A Lesson to Be earned is the debut album by the RBL Posse. It was released on September 16, 1992, for In-a-Minute Records and was produced by Black C, DJ Switch and TC. A Lesson to Be Learned gained mild success, peaking at #60 on the Top R&B/Hip-Hop Albums and producing the hit single, "Don t Give Me No Bammer", which peaked at #16 on the Hot Rap Singles.

Track listing
"Intro"- 2:19  
"I Ain't No Joke"- 4:00  
"More Like an Orgy"- 3:57  
"Don't Give Me No Bammer Weed"- 5:29  
"Bitches on the Ding Dong"- 4:23  
"A Lesson to Be Learned"- 4:04  
"G's by the 1, 2, 3's"- 5:56 (Featuring Totally Insane) 
"Remind Me"- 5:52  
"Sorta Like a Psycho"- 4:23  
"A Part of a Survival"- 4:58  
"Outro"- 2:39

Samples:

"I Ain't No Joke" samples "Soft & Wet" by Prince, "I Ain't No Joke" by Eric B. & Rakim, & "Bring It Here" by Wild Sugar.

"More Like an Orgy" samples "The Big Bang Theory" by Parliament, "The Humpty Dance" by Digital Underground & "Gangsta Gangsta" by N.W.A.

"Don't Give Me No Bammer Weed" samples "Intro Theme" by Marvin Gaye.

"Bitches On The Ding Dong" samples "Cholly (Funk Getting Ready To Roll!) by Funkadelic & "Get Off My Dick & Tell Yo Bitch To Come Here [Remix]" by Ice Cube.

"A Lesson To Be Learned" samples "Rapper's Delight" by Sugar Hill Gang & "Good Times" by Chic.
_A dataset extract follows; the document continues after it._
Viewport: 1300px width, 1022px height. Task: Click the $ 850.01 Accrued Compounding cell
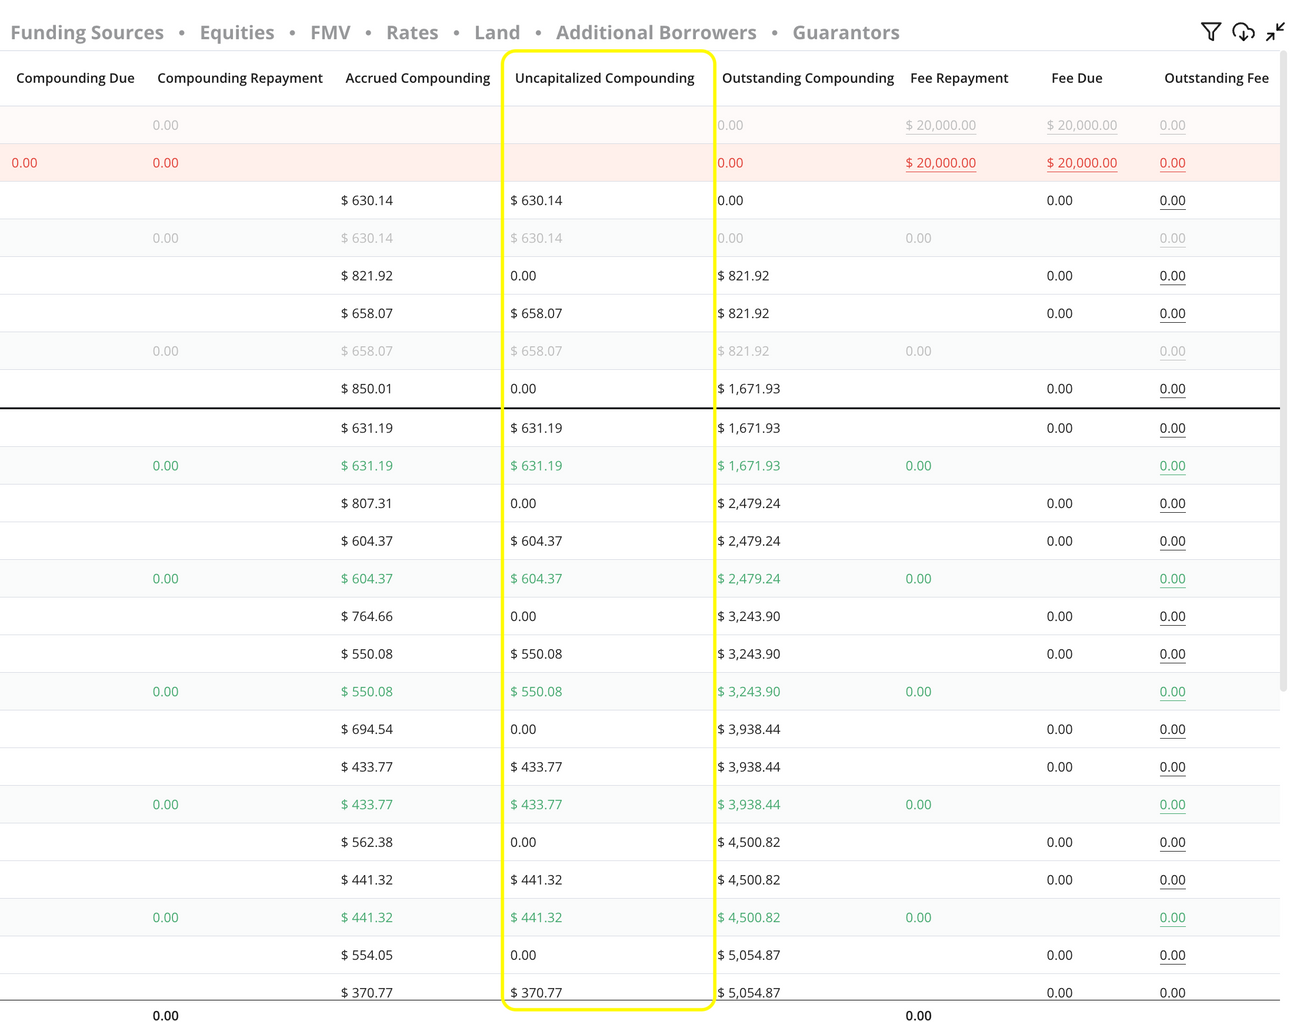pos(367,389)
"G's by the 1, 2, 3's" samples "Fly Like an Eagle" by Steve Miller Band & "It's Funky Enough" by The D.O.C.

"Remind Me" samples "Remind Me" by Patrice Rushen.

"Sorta Like a Psycho" samples "Fire" by The Ohio Players.

"A Part of a Survival" samples "Get It Up" by The Time & "Funkentelechy" by Parliament.

"Outro" samples "Groove With You" by The Isley Brothers.